WASHINGTON (CNNMoney) -- Seventy-five metro areas will struggle with double-digit unemployment through the end of the year, according to a U.S. Conference of Mayors report released Monday.
The report also suggests that more than half of all the nation's cities will eventually pick up jobs and return to levels of employment before the 2007-09 recession -- but not for three more years.
In fact, unemployment rates will stay above 10% in 69 metro areas through the end of 2012, according to the report by IHS Global Insights.
Six of the hardest hit areas are in California: Stockton, Modesto, Fresno, Bakersfield, Riverside and Sacramento.
Florida is next on the list with five struggling cities: Fort Myers, Lakeland, Miami, Melbourne and Tampa-St. Petersburg.

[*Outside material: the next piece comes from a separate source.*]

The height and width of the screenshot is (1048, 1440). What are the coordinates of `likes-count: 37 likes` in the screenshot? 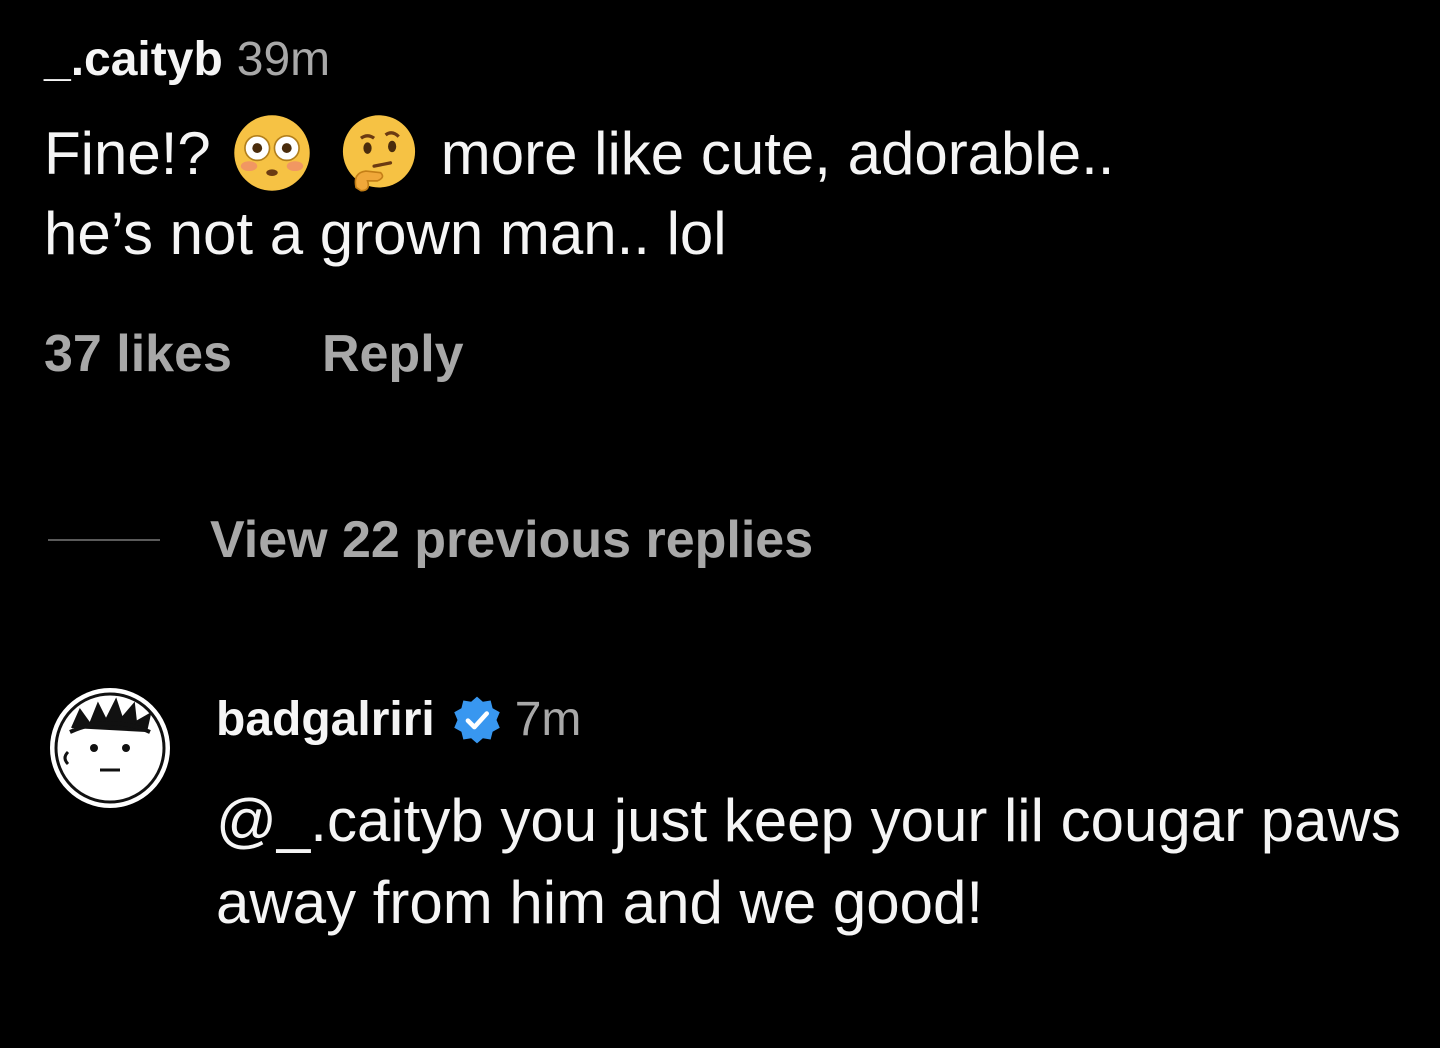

Even worse, the report projects that five metro areas in the Rust Belt won't recover until the end of the decade, including: Detroit and Cleveland, Dayton, Toledo and Youngstown in Ohio.
The report projects that the national unemployment rate will fall to 8.6% by the end of 2011. However, the rate won't drop below 8% for at least another two years.
The forecast that the economies in California, Florida and Ohio will continue to struggle through 2012 is significant because those states play important roles in presidential election politics.
The report promises that jobs and economic growth will remain a top campaign issue next year.
The dour assessment prompted the National Conference of Mayors to consider an unusual call for national leaders to get out of pricey wars abroad and refocus those dollars on homegrown jobs projects.
"It's time to bring our investments back home," Los Angeles Mayor Antonio Villaraigosa said in a statement. "We can't be building roads and bridges in Baghdad and Kandahar and not Baltimore and Kansas City."